Respect page limits. If it says "maximum 5 A4 pages," submit 4.5 to 5 pages. Too short suggests that you don't have enough depth. Too long will not be read — or you will be disqualified.

4. Use the Information Memorandum strategically

The Information Memorandum (IM) is the official channel for asking questions about the specifications. Most bidders use it only to clarify ambiguities. Smart bidders use it as a strategic tool.

Test the limits of the specifications. If a requirement is unclear, ask a specific question. The answer applies to all bidders — but you have taken the initiative and can better tailor your bid accordingly.

Identify disproportionate requirements. If the turnover requirement is five times the contract value, or if the references requested are too specific, ask whether this is proportionate. Contracting authorities are obliged to set proportionate requirements and will often adjust them after a well-founded request.

Read other people's questions. The questions your competitors ask tell you something about how they interpret the specifications. Sometimes you can deduce from this which approach they are taking — and you can set yourself apart.

Pay attention to the timing. Ask your questions well before the deadline. If you ask questions at the last minute, you give the contracting authority little time to respond — and run the risk of the NvI being published too late.

5. Evaluate systematically — even when you lose

Most companies stop thinking about a tender as soon as they know the result. Won? Celebrate. Lost? Too bad, move on to the next one. That's a missed opportunity.

Always ask for feedback. In public procurement, you have the right to ask why you did not win. Contracting authorities are obliged to justify their decision. Make use of that right—it is free advice on how you can improve.

Build an evaluation database.

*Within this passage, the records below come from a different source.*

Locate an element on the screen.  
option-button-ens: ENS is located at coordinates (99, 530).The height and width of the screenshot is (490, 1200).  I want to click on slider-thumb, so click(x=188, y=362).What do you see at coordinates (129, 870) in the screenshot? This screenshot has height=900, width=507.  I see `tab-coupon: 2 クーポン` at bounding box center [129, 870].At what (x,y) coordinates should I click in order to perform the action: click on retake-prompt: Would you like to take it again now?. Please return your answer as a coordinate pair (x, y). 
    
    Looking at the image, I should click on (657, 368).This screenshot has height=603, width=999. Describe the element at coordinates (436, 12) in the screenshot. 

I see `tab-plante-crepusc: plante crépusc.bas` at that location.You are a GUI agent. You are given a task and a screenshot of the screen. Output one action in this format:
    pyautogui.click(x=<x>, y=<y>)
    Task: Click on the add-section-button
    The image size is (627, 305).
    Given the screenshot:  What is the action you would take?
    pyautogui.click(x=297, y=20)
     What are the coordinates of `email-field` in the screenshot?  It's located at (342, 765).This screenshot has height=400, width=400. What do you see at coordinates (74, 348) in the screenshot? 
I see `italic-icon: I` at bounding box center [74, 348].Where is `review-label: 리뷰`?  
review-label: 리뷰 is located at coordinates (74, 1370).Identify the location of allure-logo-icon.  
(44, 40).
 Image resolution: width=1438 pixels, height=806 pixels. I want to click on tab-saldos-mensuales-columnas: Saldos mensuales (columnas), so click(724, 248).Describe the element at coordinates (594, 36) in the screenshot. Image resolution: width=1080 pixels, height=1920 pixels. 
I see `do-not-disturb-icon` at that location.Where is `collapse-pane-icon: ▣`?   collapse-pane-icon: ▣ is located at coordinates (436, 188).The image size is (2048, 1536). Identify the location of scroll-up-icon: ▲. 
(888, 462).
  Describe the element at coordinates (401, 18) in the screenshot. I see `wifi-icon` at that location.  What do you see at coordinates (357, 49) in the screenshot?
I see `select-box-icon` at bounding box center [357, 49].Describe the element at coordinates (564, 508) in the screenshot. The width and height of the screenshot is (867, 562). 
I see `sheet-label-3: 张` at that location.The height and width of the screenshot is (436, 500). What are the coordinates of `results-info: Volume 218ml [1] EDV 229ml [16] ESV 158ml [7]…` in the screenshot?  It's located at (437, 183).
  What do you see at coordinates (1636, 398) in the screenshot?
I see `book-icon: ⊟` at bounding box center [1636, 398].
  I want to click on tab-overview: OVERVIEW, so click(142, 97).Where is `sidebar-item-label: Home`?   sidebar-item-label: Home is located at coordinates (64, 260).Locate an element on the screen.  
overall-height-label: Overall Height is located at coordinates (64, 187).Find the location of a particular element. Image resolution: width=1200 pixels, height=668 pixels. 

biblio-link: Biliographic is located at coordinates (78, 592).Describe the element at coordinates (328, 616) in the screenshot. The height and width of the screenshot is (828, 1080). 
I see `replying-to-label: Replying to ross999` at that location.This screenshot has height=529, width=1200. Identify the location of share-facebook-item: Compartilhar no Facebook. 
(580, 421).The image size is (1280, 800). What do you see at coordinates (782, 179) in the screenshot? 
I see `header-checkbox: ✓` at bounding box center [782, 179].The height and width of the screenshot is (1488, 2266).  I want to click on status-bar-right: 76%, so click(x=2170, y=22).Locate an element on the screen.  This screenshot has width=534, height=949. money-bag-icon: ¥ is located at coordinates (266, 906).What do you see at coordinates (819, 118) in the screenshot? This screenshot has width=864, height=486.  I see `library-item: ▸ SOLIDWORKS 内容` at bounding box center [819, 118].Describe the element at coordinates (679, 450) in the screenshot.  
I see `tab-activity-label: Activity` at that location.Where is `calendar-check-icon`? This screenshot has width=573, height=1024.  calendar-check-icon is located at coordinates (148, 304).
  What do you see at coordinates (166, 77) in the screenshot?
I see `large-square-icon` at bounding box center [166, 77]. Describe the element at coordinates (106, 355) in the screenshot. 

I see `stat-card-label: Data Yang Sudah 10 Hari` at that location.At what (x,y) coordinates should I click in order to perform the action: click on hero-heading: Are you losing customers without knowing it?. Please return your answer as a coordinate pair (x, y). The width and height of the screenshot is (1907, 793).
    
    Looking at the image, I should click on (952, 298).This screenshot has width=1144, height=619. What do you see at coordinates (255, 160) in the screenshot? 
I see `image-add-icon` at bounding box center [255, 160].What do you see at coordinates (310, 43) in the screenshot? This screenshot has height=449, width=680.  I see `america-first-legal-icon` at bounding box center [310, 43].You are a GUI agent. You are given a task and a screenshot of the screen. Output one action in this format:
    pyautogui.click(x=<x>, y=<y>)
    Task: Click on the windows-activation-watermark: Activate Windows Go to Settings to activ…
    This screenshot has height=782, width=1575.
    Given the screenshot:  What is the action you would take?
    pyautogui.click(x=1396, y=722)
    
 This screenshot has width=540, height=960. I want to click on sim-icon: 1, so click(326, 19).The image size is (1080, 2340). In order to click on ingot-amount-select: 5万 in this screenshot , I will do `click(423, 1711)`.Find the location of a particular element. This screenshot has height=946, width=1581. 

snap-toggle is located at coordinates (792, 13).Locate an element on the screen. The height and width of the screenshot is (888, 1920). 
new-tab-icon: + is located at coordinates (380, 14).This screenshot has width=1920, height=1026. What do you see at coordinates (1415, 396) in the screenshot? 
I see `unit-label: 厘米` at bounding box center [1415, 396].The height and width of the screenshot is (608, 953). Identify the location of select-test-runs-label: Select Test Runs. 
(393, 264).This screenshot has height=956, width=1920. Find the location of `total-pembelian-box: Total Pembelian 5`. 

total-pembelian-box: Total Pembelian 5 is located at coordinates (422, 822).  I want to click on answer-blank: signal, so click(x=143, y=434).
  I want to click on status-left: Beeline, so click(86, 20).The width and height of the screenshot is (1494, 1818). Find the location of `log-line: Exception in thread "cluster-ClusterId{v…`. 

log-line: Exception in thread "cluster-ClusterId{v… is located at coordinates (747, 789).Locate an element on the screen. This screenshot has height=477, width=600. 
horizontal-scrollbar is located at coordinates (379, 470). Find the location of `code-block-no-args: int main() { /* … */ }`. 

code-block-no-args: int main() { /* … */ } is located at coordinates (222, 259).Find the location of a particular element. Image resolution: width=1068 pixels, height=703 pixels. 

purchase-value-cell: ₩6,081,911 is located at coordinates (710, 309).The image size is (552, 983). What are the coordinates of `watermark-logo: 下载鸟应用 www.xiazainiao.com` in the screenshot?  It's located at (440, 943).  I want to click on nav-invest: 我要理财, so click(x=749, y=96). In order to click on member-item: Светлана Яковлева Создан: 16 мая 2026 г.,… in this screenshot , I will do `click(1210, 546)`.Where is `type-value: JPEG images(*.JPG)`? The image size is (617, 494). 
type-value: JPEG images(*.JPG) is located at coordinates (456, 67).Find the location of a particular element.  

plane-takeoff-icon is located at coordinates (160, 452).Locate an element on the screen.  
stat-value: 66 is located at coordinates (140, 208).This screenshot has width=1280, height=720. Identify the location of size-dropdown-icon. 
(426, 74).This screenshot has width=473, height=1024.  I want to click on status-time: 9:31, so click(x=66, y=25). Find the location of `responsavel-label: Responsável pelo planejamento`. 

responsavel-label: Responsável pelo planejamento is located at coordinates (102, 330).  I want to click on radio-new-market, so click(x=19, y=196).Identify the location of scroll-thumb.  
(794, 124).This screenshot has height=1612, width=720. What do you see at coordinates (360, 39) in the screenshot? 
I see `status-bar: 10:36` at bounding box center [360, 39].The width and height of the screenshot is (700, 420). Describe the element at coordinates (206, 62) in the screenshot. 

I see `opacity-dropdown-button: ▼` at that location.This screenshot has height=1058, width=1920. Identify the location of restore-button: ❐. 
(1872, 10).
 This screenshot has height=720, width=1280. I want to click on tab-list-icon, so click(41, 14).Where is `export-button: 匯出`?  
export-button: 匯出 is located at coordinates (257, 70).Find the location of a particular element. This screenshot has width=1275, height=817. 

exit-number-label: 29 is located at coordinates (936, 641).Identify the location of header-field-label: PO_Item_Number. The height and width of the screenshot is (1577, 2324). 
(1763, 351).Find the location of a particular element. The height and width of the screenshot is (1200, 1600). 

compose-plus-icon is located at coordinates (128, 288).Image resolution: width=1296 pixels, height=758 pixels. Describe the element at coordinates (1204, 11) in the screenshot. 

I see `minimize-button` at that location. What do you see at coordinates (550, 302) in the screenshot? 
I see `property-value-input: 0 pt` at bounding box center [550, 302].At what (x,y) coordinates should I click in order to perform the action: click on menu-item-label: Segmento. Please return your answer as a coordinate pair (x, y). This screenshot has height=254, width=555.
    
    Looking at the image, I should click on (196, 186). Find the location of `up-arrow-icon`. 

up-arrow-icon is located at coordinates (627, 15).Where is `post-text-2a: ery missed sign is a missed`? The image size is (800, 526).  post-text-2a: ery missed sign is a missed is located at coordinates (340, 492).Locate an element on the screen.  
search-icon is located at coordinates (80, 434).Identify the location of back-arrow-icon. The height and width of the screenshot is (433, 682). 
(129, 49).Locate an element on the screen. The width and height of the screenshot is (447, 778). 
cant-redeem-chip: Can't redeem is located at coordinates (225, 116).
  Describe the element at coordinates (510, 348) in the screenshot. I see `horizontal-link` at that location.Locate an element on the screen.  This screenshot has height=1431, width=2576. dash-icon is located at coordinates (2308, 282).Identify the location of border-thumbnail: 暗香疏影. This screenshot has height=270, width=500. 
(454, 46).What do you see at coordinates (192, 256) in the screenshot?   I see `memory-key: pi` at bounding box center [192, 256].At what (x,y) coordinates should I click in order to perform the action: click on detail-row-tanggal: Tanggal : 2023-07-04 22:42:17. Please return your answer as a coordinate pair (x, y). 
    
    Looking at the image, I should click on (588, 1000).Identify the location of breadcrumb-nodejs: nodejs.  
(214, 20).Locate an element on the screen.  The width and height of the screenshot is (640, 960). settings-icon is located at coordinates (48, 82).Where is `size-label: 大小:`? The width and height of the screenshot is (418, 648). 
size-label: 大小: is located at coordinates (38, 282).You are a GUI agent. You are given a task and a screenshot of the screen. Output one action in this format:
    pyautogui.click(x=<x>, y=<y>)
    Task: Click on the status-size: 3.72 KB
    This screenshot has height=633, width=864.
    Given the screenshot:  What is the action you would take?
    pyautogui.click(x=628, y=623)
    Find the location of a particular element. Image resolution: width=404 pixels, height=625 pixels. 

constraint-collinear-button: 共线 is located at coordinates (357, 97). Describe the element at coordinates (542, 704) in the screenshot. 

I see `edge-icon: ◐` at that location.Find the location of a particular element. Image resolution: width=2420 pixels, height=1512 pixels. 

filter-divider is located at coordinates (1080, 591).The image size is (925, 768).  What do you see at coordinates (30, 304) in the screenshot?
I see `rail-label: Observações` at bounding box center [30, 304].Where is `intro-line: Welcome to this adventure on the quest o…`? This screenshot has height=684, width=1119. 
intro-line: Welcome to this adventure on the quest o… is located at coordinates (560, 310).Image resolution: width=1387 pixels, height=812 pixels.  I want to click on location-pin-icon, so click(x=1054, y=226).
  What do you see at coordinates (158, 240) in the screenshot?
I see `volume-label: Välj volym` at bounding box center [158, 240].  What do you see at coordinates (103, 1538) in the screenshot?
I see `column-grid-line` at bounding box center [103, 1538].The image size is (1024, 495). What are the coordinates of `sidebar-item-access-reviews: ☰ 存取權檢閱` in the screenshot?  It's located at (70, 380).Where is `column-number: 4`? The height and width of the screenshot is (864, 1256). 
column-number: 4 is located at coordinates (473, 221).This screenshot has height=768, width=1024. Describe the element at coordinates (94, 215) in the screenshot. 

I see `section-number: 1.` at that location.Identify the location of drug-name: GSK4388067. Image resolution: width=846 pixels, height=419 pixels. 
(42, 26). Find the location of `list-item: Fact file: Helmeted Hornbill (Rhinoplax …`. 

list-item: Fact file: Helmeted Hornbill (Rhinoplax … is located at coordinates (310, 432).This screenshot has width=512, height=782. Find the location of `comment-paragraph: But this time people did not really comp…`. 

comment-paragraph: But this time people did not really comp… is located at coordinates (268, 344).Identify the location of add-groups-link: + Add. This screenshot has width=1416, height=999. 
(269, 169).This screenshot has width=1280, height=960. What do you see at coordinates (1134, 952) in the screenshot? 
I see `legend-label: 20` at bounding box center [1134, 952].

For each tender, record: the contracting authority, the value, your score, the winning score, and the most important feedback points. After twenty tenders, you will start to see patterns: do you consistently score lower on the price component? Is your plan of action always too vague? Are you making mistakes in your market selection?

Calculate your actual hit rate per segment. Perhaps you win 40% of ICT assignments but only 10% of construction projects. These insights will guide your GO/NO-GO decision when the next opportunity arises.

Share learnings internally. If your tender team consists of several people, organize a short 30-minute evaluation after each important tender. What went well? What will we do differently next time? Document this so that knowledge is not lost.


Conclusion: discipline beats talent

The five tips above have one thing in common: they require discipline and a systematic approach. It is not the company with the best writers that wins the most tenders—it is the company that works most systematically.

Select more carefully, know your competition, write concisely, use the NvI strategically, and evaluate consistently. These are not spectacular insights, but they are the habits that make the difference between a hit rate of 15% and a hit rate of 40%.